DATA RECORDS -
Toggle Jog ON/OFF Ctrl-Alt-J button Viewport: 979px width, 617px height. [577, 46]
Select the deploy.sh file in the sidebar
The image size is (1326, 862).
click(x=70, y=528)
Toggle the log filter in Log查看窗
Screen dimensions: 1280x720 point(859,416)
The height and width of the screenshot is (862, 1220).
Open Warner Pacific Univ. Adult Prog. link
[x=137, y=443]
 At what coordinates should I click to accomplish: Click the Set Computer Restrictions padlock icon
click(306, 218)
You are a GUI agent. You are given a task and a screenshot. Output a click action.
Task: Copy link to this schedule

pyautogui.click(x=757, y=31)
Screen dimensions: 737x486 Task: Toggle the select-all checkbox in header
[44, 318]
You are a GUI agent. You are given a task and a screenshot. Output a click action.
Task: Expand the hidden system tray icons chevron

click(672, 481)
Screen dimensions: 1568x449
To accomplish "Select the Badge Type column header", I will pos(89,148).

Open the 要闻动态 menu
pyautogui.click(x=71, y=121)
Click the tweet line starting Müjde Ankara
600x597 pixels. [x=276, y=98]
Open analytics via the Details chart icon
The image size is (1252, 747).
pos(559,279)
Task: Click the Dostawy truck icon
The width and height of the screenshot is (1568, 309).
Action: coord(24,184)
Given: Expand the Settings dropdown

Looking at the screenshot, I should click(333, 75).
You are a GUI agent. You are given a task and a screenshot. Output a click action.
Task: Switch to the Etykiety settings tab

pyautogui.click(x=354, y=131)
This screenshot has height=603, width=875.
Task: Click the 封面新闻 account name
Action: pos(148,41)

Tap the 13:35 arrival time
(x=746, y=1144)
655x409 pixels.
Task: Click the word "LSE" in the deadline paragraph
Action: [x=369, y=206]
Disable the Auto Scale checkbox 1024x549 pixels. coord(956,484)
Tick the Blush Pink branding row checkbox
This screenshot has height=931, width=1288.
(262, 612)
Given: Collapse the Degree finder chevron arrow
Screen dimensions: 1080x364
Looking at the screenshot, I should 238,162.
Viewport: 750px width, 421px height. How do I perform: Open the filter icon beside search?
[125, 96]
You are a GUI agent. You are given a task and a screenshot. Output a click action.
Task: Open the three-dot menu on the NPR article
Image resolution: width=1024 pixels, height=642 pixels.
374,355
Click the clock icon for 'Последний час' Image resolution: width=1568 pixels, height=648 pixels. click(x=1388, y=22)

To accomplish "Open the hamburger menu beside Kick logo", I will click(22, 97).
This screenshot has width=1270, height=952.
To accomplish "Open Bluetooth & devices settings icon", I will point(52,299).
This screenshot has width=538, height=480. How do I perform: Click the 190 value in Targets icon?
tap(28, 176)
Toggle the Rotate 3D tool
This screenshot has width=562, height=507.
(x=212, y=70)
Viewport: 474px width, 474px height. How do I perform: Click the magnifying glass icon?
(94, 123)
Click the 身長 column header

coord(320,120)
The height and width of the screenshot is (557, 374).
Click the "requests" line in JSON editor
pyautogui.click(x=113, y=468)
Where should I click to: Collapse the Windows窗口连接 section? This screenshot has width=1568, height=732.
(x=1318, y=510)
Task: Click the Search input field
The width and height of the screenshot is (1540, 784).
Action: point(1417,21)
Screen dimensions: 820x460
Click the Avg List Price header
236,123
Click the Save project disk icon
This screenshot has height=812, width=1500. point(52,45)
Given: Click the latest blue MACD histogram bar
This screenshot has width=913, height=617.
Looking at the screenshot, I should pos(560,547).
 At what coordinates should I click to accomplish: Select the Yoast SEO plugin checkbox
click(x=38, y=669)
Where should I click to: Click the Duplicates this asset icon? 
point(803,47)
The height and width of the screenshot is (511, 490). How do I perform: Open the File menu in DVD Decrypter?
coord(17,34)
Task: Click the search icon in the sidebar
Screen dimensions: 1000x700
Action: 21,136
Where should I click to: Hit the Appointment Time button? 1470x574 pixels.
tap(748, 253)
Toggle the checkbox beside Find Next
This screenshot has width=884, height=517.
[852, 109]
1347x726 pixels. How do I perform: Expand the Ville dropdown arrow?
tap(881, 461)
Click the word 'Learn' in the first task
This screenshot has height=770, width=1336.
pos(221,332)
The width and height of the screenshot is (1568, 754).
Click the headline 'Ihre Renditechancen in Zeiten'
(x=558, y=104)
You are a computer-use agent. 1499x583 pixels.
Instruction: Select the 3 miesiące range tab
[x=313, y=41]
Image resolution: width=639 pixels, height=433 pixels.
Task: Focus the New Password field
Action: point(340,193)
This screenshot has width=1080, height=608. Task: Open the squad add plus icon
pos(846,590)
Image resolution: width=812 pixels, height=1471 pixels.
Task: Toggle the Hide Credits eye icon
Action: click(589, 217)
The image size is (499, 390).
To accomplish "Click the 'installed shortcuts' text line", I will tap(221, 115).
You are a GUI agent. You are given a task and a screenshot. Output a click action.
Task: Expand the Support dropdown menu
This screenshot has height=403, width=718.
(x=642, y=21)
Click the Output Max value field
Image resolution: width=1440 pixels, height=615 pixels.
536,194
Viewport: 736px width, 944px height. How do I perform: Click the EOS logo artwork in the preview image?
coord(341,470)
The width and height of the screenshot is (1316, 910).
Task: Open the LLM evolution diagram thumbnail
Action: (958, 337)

REQUIREMENT - Reply with every line of the material above, unaltered.

PROBLEM SOLUTION -
Toggle Jog ON/OFF Ctrl-Alt-J button Viewport: 979px width, 617px height. [577, 46]
Select the deploy.sh file in the sidebar
The image size is (1326, 862).
click(x=70, y=528)
Toggle the log filter in Log查看窗
Screen dimensions: 1280x720 point(859,416)
The height and width of the screenshot is (862, 1220).
Open Warner Pacific Univ. Adult Prog. link
[x=137, y=443]
 At what coordinates should I click to accomplish: Click the Set Computer Restrictions padlock icon
click(306, 218)
You are a GUI agent. You are given a task and a screenshot. Output a click action.
Task: Copy link to this schedule

pyautogui.click(x=757, y=31)
Screen dimensions: 737x486 Task: Toggle the select-all checkbox in header
[44, 318]
You are a GUI agent. You are given a task and a screenshot. Output a click action.
Task: Expand the hidden system tray icons chevron

click(672, 481)
Screen dimensions: 1568x449
To accomplish "Select the Badge Type column header", I will pos(89,148).

Open the 要闻动态 menu
pyautogui.click(x=71, y=121)
Click the tweet line starting Müjde Ankara
600x597 pixels. [x=276, y=98]
Open analytics via the Details chart icon
The image size is (1252, 747).
pos(559,279)
Task: Click the Dostawy truck icon
The width and height of the screenshot is (1568, 309).
Action: coord(24,184)
Given: Expand the Settings dropdown

Looking at the screenshot, I should click(333, 75).
You are a GUI agent. You are given a task and a screenshot. Output a click action.
Task: Switch to the Etykiety settings tab

pyautogui.click(x=354, y=131)
This screenshot has height=603, width=875.
Task: Click the 封面新闻 account name
Action: pos(148,41)

Tap the 13:35 arrival time
(x=746, y=1144)
655x409 pixels.
Task: Click the word "LSE" in the deadline paragraph
Action: [x=369, y=206]
Disable the Auto Scale checkbox 1024x549 pixels. coord(956,484)
Tick the Blush Pink branding row checkbox
This screenshot has height=931, width=1288.
(262, 612)
Given: Collapse the Degree finder chevron arrow
Screen dimensions: 1080x364
Looking at the screenshot, I should 238,162.
Viewport: 750px width, 421px height. How do I perform: Open the filter icon beside search?
[125, 96]
You are a GUI agent. You are given a task and a screenshot. Output a click action.
Task: Open the three-dot menu on the NPR article
Image resolution: width=1024 pixels, height=642 pixels.
374,355
Click the clock icon for 'Последний час' Image resolution: width=1568 pixels, height=648 pixels. click(x=1388, y=22)

To accomplish "Open the hamburger menu beside Kick logo", I will click(22, 97).
This screenshot has width=1270, height=952.
To accomplish "Open Bluetooth & devices settings icon", I will point(52,299).
This screenshot has width=538, height=480. How do I perform: Click the 190 value in Targets icon?
tap(28, 176)
Toggle the Rotate 3D tool
This screenshot has width=562, height=507.
(x=212, y=70)
Viewport: 474px width, 474px height. How do I perform: Click the magnifying glass icon?
(94, 123)
Click the 身長 column header

coord(320,120)
The height and width of the screenshot is (557, 374).
Click the "requests" line in JSON editor
pyautogui.click(x=113, y=468)
Where should I click to: Collapse the Windows窗口连接 section? This screenshot has width=1568, height=732.
(x=1318, y=510)
Task: Click the Search input field
The width and height of the screenshot is (1540, 784).
Action: point(1417,21)
Screen dimensions: 820x460
Click the Avg List Price header
236,123
Click the Save project disk icon
This screenshot has height=812, width=1500. point(52,45)
Given: Click the latest blue MACD histogram bar
This screenshot has width=913, height=617.
Looking at the screenshot, I should pos(560,547).
 At what coordinates should I click to accomplish: Select the Yoast SEO plugin checkbox
click(x=38, y=669)
Where should I click to: Click the Duplicates this asset icon? 
point(803,47)
The height and width of the screenshot is (511, 490). How do I perform: Open the File menu in DVD Decrypter?
coord(17,34)
Task: Click the search icon in the sidebar
Screen dimensions: 1000x700
Action: 21,136
Where should I click to: Hit the Appointment Time button? 1470x574 pixels.
tap(748, 253)
Toggle the checkbox beside Find Next
This screenshot has width=884, height=517.
[852, 109]
1347x726 pixels. How do I perform: Expand the Ville dropdown arrow?
tap(881, 461)
Click the word 'Learn' in the first task
This screenshot has height=770, width=1336.
pos(221,332)
The width and height of the screenshot is (1568, 754).
Click the headline 'Ihre Renditechancen in Zeiten'
(x=558, y=104)
You are a computer-use agent. 1499x583 pixels.
Instruction: Select the 3 miesiące range tab
[x=313, y=41]
Image resolution: width=639 pixels, height=433 pixels.
Task: Focus the New Password field
Action: point(340,193)
This screenshot has width=1080, height=608. Task: Open the squad add plus icon
pos(846,590)
Image resolution: width=812 pixels, height=1471 pixels.
Task: Toggle the Hide Credits eye icon
Action: click(589, 217)
The image size is (499, 390).
To accomplish "Click the 'installed shortcuts' text line", I will tap(221, 115).
You are a GUI agent. You are given a task and a screenshot. Output a click action.
Task: Expand the Support dropdown menu
This screenshot has height=403, width=718.
(x=642, y=21)
Click the Output Max value field
Image resolution: width=1440 pixels, height=615 pixels.
536,194
Viewport: 736px width, 944px height. How do I perform: Click the EOS logo artwork in the preview image?
coord(341,470)
The width and height of the screenshot is (1316, 910).
Task: Open the LLM evolution diagram thumbnail
Action: (958, 337)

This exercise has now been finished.